Die ganze Welt beschäftigt sich mit Wladimir Putin. Am Mittwoch kommt der russische Präsident zum Gipfeltreffen mit Joe Biden in die Schweiz. Wie wird sich der Mann, der im Westen als Antiheld gilt, verhalten? Was wird er sagen?
Auch ich muss mich immer wieder mit Putin befassen. Ob ich will oder nicht. Denn meine russische Herkunft gibt den Menschen um mich herum oft den Anlass, mich zu ihm zu befragen. Alleine der Umstand, dass ich in der Sowjetunion geboren bin, verpflichtet mich in ihren Augen offenbar zu einer Stellungnahme.
Wobei die meisten auf die Frage «Und, was hältst du eigentlich von Putin?» gar keine ausführliche Antwort erwarten. Sie gehört zum Small-Talk-mit-einem-Russen-Einmaleins einfach dazu.
Würde ich nicht heissen, wie ich heisse, würde kaum jemandem in den Sinn kommen, meine Schweizer Identität anzuzweifeln. Es ist mein Name, der mich «enttarnt».

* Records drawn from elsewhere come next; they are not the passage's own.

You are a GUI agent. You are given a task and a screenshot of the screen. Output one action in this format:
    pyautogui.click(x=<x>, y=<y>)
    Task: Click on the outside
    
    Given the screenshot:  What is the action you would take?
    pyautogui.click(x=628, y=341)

Es passiert nie, dass mein Name nichts auslöst. Stattdessen dient er meinem Gesprächspartner oft direkt als Beweis für meine angebliche Trinkfestigkeit oder meine Kälteresistenz. In den Reaktionen schwingt manchmal ein Misstrauen mit. Besonders Frauen müssen sich mit abfälligen Stereotypen rumschlagen. Attribute wie Geldgier und Promiskuität führen die Klischeeliste an.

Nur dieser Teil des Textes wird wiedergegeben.